Tuesday's match against Kuwait was UAE's final rehearsal before they fly out to Oman for the defence of their Gulf Cup title. Unfortunately - and to the chagrin of their coach Dominique Bathenay - some players took the word "friendly" too literally and came out for a stroll in the park.
The result was a 0-0 draw and Bathenay was not too pleased about it. "During the first 20 minutes of the game the team was sleeping," the Frenchman said. "Some of the players did not approach the game correctly. They did not try hard enough and play as well as they can, that is why we were a bit slow to start. "It was different in the last game against Iraq. The players were fighting and showed more spirit. We did not see that at all in the opening half hour of this game."

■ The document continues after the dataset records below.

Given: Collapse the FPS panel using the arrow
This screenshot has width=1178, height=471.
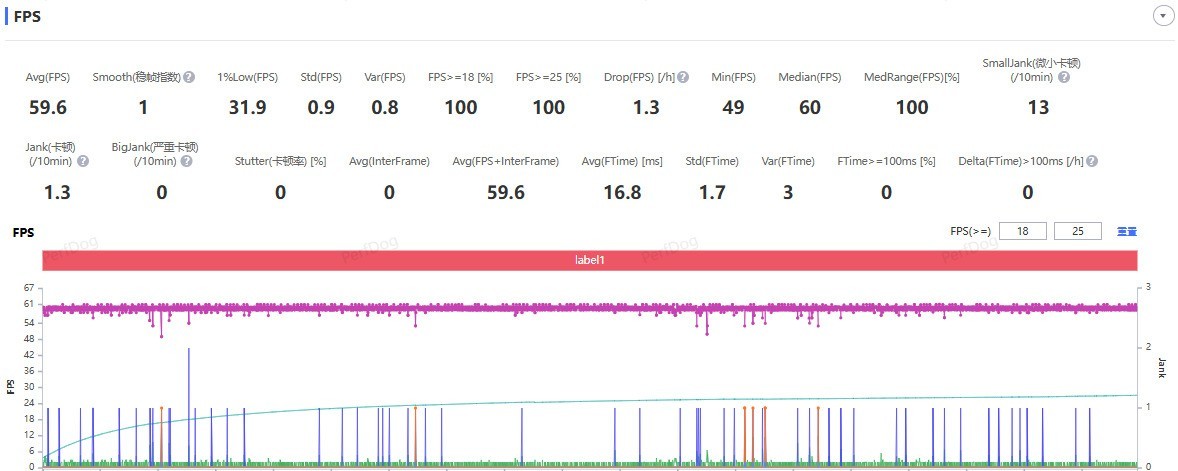Looking at the screenshot, I should 1163,16.
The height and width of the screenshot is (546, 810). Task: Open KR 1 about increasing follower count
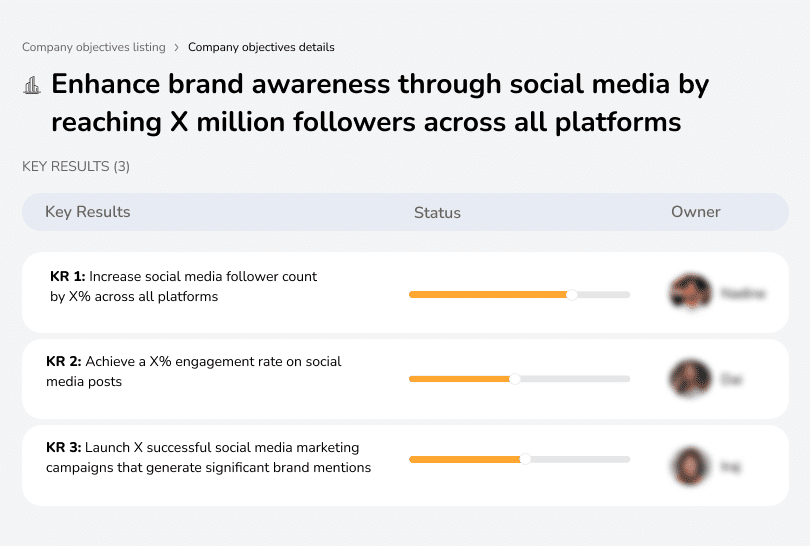point(183,286)
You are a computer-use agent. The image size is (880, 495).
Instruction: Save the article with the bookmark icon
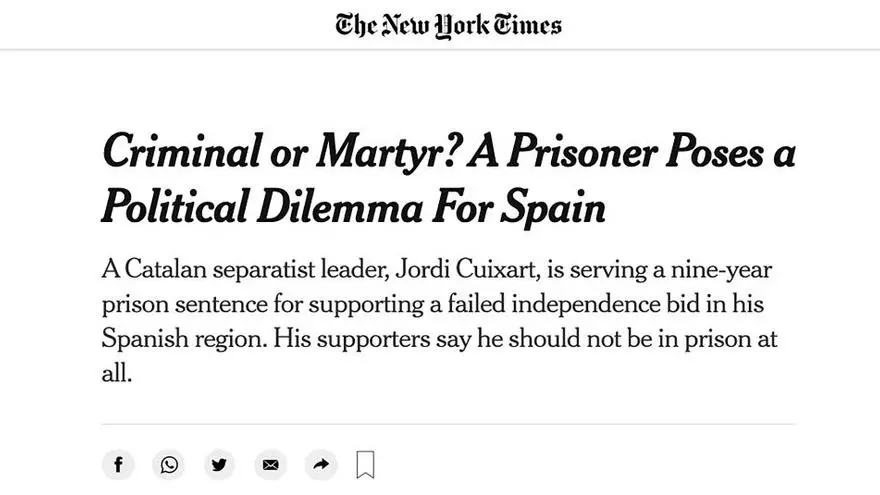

To bring the team out of their slumber, Bathenay introduced his two battle-hardened veterans Mohammed Omar and Abdulsalaam Jumaa besides Haidar Ali Alo. The trio upped the ante and created numerous chances, but UAE failed to break down Kuwait's dogged and crowded defence. The inability to score, however, was not a concern for the Bathenay, though the UAE have been a bit goal-shy from the start of this season. "I am not worried that we did not score," he said. "We just have to continue working hard.
"The spirits are high. We just need to work on a few minor details and find consistency in our performances." The positives from the game were, yet again, Omar's bristling runs upfront and Abdulsalaam's solidity in the middle. "They certainly bring a lot to the team," Bathenay said. "They have the experience and their presence in the middle is uplifting. They bring leadership to the team and are a guide to the other players.
"I just wish we had brought them in earlier, especially since we have such a large number of youngsters who could have gained from their rich experience." The Whites will leave for Muscat on Jan 2, in a private jet provided by His Highness Sheikh Khalifa bin Zayed Al Nahyan, President of the UAE. They will open their defence against Yemen on Jan 5 before squaring off against Qatar (on Jan 8) and Saudi Arabia (on Jan 11).
Yemen are the minnows of the tournament and getting three points in the opening game will be critical to UAE's chances. "We have to really focus hard on the first game against Yemen, because they usually make a strong start," Abdulsalaam said. "So we will have to fight harder than them to get the three points. If we get those three points in the first game, things will be a lot smoother for us." Abdulraheem Jumaa is confident UAE will be in the groove by the time they take the field against Yemen.